▸ **Problem requirements**
In the entries that follow, count each line containing "showing" and state the total, nothing more.

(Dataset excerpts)

============

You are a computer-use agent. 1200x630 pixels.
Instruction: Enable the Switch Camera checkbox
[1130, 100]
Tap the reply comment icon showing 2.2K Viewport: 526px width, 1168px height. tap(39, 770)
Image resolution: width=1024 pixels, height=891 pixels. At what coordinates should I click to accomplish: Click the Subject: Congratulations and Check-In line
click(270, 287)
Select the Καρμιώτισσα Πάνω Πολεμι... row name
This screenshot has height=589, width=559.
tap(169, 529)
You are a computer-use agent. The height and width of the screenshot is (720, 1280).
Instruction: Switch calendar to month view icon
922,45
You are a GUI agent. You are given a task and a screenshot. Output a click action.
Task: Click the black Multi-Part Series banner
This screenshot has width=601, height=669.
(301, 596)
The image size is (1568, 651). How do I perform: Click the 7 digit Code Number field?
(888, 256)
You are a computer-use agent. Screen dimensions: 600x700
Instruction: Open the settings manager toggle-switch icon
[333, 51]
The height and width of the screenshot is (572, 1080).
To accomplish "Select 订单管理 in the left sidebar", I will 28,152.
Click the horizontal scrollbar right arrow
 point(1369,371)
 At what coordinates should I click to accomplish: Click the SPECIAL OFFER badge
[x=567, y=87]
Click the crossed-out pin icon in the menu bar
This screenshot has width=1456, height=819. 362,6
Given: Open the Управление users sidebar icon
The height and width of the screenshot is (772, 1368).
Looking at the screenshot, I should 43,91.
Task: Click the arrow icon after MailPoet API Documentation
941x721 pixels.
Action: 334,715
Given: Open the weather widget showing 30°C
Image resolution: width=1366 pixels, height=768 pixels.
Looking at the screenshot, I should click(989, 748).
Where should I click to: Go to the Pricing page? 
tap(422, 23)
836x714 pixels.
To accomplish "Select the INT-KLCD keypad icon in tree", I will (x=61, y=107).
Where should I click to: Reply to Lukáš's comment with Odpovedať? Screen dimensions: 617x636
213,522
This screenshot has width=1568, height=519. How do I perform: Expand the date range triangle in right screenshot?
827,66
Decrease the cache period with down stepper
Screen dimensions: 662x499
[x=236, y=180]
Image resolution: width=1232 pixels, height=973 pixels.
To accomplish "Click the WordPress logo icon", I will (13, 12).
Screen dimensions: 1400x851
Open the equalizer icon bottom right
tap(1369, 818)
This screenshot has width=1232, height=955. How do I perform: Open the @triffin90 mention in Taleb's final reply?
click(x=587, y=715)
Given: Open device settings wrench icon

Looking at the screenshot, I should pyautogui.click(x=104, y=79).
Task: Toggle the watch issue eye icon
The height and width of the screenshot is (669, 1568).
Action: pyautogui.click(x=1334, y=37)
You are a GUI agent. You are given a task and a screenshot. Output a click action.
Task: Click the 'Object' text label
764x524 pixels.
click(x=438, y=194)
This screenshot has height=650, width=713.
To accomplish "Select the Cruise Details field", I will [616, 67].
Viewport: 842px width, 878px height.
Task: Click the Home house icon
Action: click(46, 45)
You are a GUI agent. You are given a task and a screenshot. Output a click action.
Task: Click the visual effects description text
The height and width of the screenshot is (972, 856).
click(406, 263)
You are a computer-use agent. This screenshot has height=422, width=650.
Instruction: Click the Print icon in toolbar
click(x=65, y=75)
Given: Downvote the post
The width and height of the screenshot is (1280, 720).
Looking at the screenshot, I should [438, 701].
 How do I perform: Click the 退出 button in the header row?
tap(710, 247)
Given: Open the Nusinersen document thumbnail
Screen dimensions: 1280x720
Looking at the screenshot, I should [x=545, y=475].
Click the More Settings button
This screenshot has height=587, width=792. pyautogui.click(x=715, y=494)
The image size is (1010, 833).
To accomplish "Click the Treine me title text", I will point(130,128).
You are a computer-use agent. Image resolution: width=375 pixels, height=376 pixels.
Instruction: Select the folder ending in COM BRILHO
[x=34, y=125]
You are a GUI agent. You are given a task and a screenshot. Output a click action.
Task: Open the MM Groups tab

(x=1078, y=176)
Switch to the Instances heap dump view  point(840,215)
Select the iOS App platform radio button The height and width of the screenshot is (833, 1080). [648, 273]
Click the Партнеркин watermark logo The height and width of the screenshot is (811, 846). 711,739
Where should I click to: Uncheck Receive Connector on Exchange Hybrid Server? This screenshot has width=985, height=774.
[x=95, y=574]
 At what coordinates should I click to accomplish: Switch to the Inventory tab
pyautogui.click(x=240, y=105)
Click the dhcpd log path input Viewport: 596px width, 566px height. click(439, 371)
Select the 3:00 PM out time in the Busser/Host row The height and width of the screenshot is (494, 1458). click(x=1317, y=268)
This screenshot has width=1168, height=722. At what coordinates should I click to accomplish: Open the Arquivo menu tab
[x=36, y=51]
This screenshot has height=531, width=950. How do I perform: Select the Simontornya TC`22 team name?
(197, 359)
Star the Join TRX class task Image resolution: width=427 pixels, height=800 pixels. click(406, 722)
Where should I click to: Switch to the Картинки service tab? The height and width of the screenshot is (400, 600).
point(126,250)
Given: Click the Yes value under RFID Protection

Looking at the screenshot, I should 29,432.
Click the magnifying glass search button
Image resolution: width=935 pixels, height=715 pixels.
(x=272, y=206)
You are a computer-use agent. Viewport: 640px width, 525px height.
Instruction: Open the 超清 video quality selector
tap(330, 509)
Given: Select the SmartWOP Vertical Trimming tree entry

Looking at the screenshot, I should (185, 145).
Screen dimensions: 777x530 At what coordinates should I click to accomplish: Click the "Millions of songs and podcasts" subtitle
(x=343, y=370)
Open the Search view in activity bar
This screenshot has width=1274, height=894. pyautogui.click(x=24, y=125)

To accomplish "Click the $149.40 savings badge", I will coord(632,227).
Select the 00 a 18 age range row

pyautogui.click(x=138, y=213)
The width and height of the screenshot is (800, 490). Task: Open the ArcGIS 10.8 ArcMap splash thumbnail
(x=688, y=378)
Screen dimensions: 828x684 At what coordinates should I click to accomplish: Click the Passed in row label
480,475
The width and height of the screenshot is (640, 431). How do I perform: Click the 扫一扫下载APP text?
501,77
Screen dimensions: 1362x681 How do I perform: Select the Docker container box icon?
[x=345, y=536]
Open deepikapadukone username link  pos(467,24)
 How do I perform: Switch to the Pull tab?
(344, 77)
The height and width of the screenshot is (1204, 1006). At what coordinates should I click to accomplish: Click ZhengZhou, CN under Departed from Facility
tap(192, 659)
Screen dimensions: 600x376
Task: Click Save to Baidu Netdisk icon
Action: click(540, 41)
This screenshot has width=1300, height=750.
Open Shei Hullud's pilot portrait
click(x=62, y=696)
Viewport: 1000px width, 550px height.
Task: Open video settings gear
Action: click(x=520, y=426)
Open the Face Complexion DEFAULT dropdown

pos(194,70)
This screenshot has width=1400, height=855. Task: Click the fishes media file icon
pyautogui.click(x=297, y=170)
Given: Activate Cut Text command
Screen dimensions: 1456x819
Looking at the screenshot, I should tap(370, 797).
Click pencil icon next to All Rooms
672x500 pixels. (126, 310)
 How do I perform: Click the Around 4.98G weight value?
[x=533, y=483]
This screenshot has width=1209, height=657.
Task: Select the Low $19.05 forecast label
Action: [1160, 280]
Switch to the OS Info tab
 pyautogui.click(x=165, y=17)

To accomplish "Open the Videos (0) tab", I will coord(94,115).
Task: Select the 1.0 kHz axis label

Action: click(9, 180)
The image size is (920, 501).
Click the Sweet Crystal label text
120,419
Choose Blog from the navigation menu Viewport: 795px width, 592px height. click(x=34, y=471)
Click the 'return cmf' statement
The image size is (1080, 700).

============

▸ **Written solution**
2